>> Begin

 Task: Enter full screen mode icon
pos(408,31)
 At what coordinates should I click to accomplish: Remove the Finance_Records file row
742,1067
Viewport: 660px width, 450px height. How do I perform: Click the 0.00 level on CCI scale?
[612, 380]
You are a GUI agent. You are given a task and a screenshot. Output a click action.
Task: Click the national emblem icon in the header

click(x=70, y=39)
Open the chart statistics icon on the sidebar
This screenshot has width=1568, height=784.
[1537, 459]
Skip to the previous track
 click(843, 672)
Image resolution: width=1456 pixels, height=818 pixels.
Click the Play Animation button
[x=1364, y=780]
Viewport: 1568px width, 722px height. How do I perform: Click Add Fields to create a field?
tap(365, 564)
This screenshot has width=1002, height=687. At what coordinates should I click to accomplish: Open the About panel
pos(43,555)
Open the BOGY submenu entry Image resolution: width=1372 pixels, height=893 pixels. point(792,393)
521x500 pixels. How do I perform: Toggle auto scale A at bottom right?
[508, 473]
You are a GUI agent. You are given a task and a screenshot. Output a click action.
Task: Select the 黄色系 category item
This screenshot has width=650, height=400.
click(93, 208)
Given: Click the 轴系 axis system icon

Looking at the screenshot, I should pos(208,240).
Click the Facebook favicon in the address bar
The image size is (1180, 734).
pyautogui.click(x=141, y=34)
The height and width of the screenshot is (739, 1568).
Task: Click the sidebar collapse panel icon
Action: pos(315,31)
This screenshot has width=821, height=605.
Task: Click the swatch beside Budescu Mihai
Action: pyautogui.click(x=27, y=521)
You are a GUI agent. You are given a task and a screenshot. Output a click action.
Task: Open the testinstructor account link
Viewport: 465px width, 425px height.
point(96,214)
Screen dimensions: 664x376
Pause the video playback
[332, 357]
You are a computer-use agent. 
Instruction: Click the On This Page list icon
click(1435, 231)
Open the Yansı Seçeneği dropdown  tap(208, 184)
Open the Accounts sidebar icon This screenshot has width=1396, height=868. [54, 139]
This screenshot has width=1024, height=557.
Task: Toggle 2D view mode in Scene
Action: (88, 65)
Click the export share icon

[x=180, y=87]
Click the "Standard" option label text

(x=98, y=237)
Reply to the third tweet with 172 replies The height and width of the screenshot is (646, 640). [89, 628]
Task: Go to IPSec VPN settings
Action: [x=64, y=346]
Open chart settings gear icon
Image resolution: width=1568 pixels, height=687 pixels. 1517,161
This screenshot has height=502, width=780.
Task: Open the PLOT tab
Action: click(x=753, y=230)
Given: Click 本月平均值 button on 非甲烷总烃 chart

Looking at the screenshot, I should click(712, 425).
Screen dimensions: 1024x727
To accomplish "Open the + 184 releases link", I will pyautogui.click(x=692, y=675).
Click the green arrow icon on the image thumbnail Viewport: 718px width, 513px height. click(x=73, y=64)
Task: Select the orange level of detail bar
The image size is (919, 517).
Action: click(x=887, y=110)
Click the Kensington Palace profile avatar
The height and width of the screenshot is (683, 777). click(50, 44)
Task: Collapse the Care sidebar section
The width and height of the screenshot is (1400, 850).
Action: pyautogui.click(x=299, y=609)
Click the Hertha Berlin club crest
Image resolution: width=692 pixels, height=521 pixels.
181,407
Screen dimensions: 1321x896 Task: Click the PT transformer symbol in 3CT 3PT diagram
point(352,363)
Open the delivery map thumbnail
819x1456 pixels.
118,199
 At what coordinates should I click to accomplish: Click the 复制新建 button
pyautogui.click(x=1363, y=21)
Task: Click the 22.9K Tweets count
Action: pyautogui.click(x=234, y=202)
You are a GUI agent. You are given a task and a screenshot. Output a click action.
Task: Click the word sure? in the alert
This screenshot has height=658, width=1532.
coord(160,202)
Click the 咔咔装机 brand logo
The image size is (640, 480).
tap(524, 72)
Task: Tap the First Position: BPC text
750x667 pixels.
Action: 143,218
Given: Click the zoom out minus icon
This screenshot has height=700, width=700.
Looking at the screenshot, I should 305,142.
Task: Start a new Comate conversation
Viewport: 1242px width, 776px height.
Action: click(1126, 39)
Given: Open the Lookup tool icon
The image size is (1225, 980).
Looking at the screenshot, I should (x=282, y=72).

>> End

| WRITTEN REQUEST |
Write out the entries exactly, from the start through the line containing "tap(365, 564)", including that line.

| RESPONSE BELOW |
 Task: Enter full screen mode icon
pos(408,31)
 At what coordinates should I click to accomplish: Remove the Finance_Records file row
742,1067
Viewport: 660px width, 450px height. How do I perform: Click the 0.00 level on CCI scale?
[612, 380]
You are a GUI agent. You are given a task and a screenshot. Output a click action.
Task: Click the national emblem icon in the header

click(x=70, y=39)
Open the chart statistics icon on the sidebar
This screenshot has width=1568, height=784.
[1537, 459]
Skip to the previous track
 click(843, 672)
Image resolution: width=1456 pixels, height=818 pixels.
Click the Play Animation button
[x=1364, y=780]
Viewport: 1568px width, 722px height. How do I perform: Click Add Fields to create a field?
tap(365, 564)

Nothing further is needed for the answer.